==== Dataset records ====
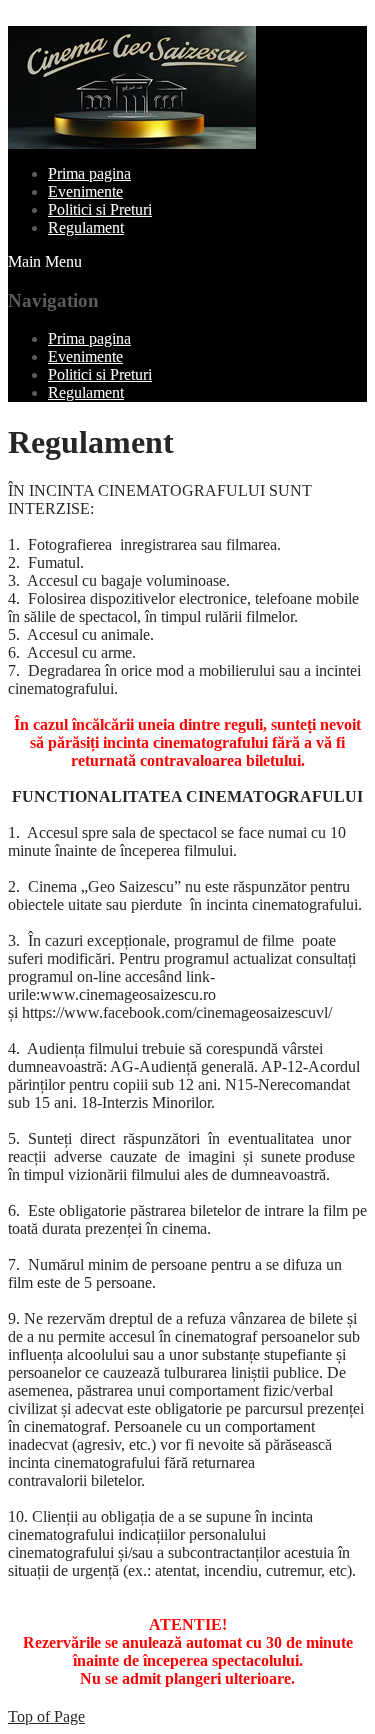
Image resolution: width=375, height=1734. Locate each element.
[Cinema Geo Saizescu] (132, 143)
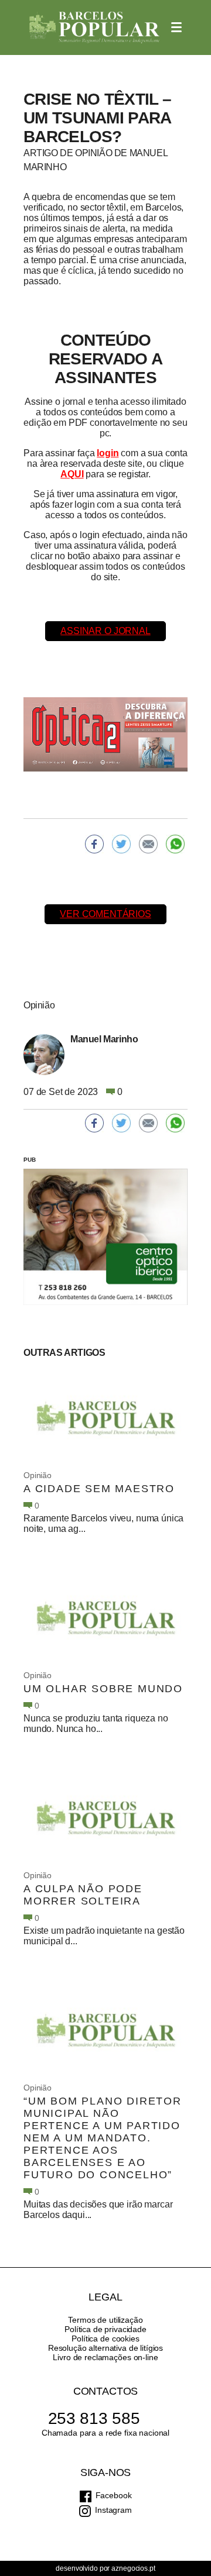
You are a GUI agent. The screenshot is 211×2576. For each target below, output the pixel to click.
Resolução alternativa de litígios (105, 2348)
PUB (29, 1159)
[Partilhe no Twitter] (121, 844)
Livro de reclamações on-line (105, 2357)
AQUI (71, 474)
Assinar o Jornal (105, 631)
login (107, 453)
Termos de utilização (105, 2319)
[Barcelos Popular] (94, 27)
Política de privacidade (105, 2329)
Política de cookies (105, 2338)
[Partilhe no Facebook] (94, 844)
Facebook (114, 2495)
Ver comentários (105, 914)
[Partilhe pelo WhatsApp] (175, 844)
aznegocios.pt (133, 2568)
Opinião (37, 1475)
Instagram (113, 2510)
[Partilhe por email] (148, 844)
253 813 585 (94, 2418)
====
:: Instructions for the task ::
Reproduce each line of the entries in which the word "Política" is found.

:: Task response ::
Política de privacidade (105, 2329)
Política de cookies (105, 2338)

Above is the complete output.